(A portion of a data file)

-- Start --

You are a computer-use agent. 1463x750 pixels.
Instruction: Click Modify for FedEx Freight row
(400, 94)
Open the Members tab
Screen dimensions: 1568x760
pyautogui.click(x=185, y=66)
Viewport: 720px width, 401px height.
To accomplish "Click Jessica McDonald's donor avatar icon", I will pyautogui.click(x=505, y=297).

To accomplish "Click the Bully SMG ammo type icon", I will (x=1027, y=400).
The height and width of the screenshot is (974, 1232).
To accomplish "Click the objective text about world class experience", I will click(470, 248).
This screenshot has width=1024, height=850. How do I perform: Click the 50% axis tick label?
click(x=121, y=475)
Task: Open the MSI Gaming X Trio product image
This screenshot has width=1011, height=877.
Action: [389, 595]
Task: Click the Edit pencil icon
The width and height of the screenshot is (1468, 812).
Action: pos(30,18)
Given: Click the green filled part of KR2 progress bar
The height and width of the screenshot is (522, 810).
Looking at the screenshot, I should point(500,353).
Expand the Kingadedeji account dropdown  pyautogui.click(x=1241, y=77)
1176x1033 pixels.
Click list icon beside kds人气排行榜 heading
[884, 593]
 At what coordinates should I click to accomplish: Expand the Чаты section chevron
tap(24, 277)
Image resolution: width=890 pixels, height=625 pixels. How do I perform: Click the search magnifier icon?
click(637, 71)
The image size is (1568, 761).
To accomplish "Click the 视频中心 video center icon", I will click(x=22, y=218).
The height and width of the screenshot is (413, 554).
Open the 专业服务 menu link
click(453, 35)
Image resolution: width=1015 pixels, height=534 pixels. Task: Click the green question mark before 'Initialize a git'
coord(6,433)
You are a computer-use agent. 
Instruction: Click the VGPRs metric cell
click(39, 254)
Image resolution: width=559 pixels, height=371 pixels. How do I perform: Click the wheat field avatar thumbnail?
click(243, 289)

-- End --

◆ Task objective
Could you copy out every row above, character for character?

◆ Complete response
You are a computer-use agent. 1463x750 pixels.
Instruction: Click Modify for FedEx Freight row
(400, 94)
Open the Members tab
Screen dimensions: 1568x760
pyautogui.click(x=185, y=66)
Viewport: 720px width, 401px height.
To accomplish "Click Jessica McDonald's donor avatar icon", I will pyautogui.click(x=505, y=297).

To accomplish "Click the Bully SMG ammo type icon", I will (x=1027, y=400).
The height and width of the screenshot is (974, 1232).
To accomplish "Click the objective text about world class experience", I will click(470, 248).
This screenshot has width=1024, height=850. How do I perform: Click the 50% axis tick label?
click(x=121, y=475)
Task: Open the MSI Gaming X Trio product image
This screenshot has width=1011, height=877.
Action: [389, 595]
Task: Click the Edit pencil icon
The width and height of the screenshot is (1468, 812).
Action: pos(30,18)
Given: Click the green filled part of KR2 progress bar
The height and width of the screenshot is (522, 810).
Looking at the screenshot, I should point(500,353).
Expand the Kingadedeji account dropdown  pyautogui.click(x=1241, y=77)
1176x1033 pixels.
Click list icon beside kds人气排行榜 heading
[884, 593]
 At what coordinates should I click to accomplish: Expand the Чаты section chevron
tap(24, 277)
Image resolution: width=890 pixels, height=625 pixels. How do I perform: Click the search magnifier icon?
click(637, 71)
The image size is (1568, 761).
To accomplish "Click the 视频中心 video center icon", I will click(x=22, y=218).
The height and width of the screenshot is (413, 554).
Open the 专业服务 menu link
click(453, 35)
Image resolution: width=1015 pixels, height=534 pixels. Task: Click the green question mark before 'Initialize a git'
coord(6,433)
You are a computer-use agent. 
Instruction: Click the VGPRs metric cell
click(39, 254)
Image resolution: width=559 pixels, height=371 pixels. How do I perform: Click the wheat field avatar thumbnail?
click(243, 289)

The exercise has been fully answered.